Was anyone else struck by the fact that Nicklaus hadn't played Pine Valley since 1961?


We had that conversation at the start of building Sebonack.  Jack asked what sort of fairway bunkers I was thinking of, and when I brought up the possibility of using sandy wastes like Pine Valley, he said yes, he'd played it on his honeymoon.  (Which was also the year I was born!)


The more time I spent with him, though, the more I understood his reluctance to go see other courses.  Just getting to all the projects he was actively building was a full time job, and getting back to some of them occasionally after they opened was another full-time job.  Plus, when he did go to see Friars Head, everyone hung on every word he said.  If Jack tried to do a study tour like I do, it would be more like a state diplomatic visit.  I can totally understand not wanting to deal with all of that!

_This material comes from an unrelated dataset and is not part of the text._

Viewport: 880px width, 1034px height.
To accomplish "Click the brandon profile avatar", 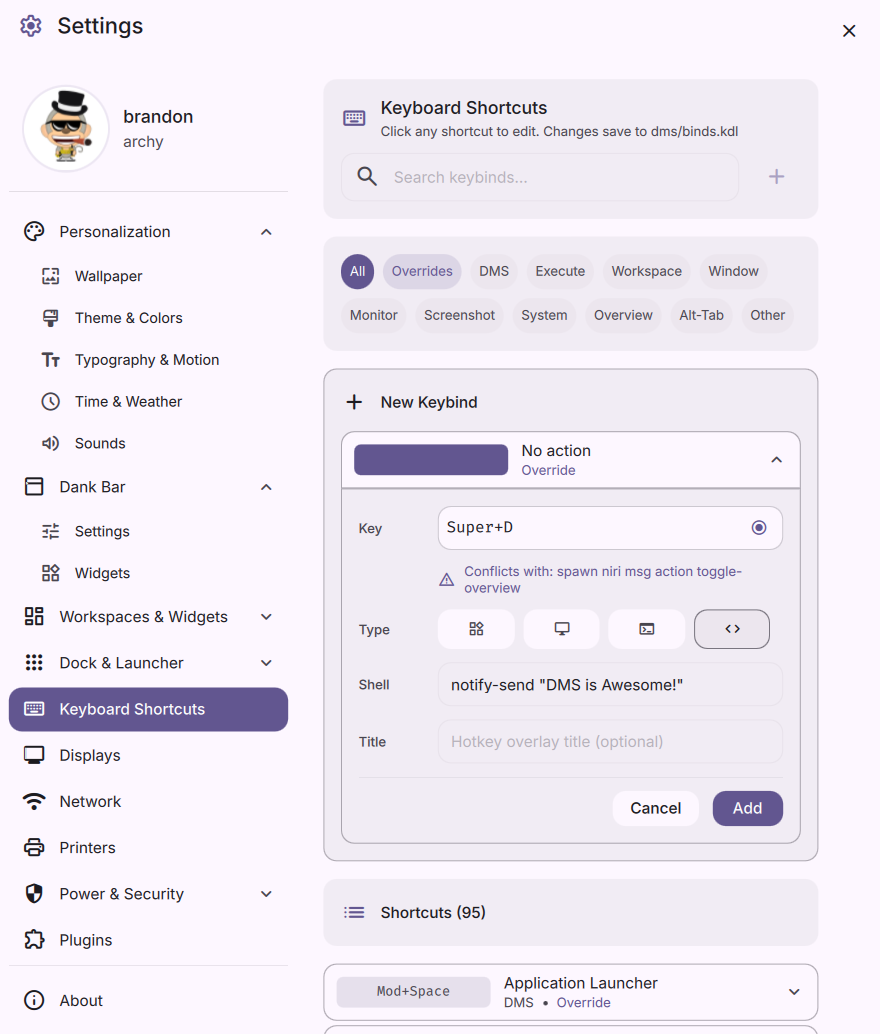I will 66,129.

I am sure he is inundated with an entourage to where it becomes paralyzing.  I know a member at Bear Creek in Murrieta, Ca. which is a Nicklaus Signature course.  He came back to visit to suggest some changes and the entire membership and their families came out and mobbed him.  My friend said at one point, he politely asked the GM if they could please navigate around the course with only his team.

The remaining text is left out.